DevOps is a cultural change that encompasses people, processes and technology tools to focus on the rapid delivery of business solutions and applications. This is according to Kelly Murphy, Co-Founder of HyperGrid, the Enterprise Cloud-as-a-Service leader.
"First and foremost, DevOps is about culture; and its purpose is to develop and deliver business applications and drive faster time to value for a business. DevOps culture is about the collaboration that takes place across the different groups in an organisation, leveraging different tools and different processes to accelerate this innovation. The output of DevOps is a continuous application delivery that evolves quickly to figure out what works best for the customer while using our applications," stated Murphy.

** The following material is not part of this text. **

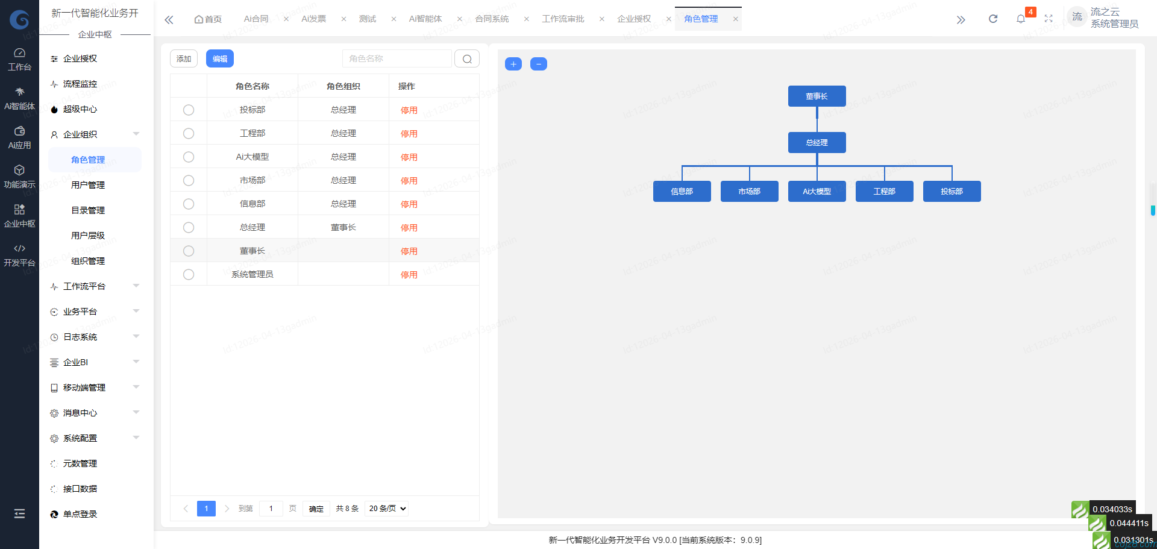The width and height of the screenshot is (1157, 549).
Task: Select the Ai智能体 sidebar icon
Action: click(19, 96)

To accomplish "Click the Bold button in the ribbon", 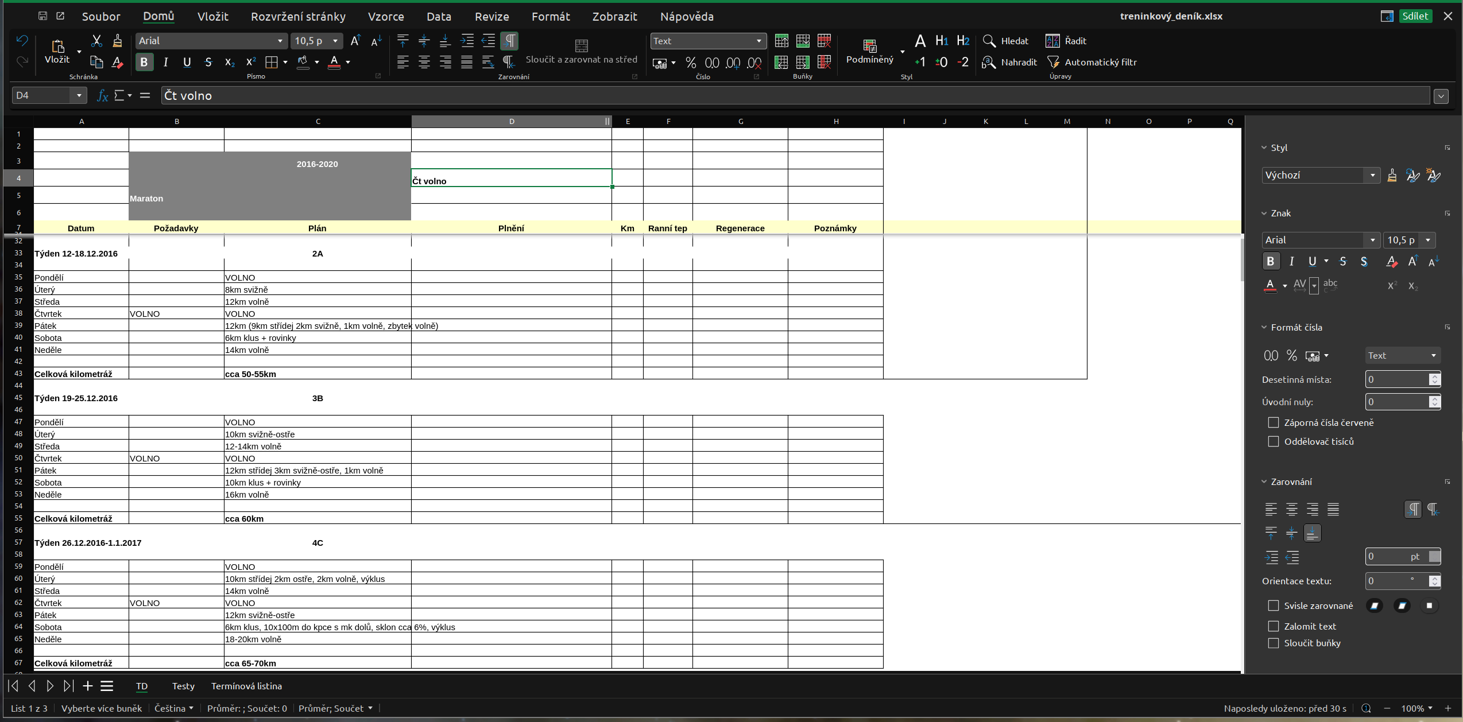I will 144,62.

"It's about driving continuous innovation for the business and its customers. For example, traditional enterprises typically deploy an application once every 12-18 months with maybe six-month updates. Web-scale companies, on the other hand, deploy applications many times a minute. The difference between these two is really the scale of what's being deployed," he added.
In a Gartner survey, 75% of enterprises saw significantly faster delivery times and more importantly, time to business value. According to the same research from Gartner, 38% of enterprises already have production systems or production pilots underway - with a further 35% of enterprises planning to implement a DevOps process in 2017.
The tooling of DevOps leverages containers and micro-services to break an application down into small, granular chunks of code that operate in containers that are loosely coupled together. Each of these micro-services is automatically deployed in a container and can be easily updated many times a day through a continuous improvement, deployment cycle, leveraging the feedback that comes from its end users.
"This process of development is also interconnected with operations through the container technology and deployment automation of these containers. Within the container, the developers define the exact infrastructure they require which is automatically delivered. Everything in this process is controlled, governed, monitored and fed back to the DevOps process for further improvement," continued Kelly.
The result is a process that rapidly can zero in on what works best for end users while eliminating quality or infrastructure issues before they become a problem.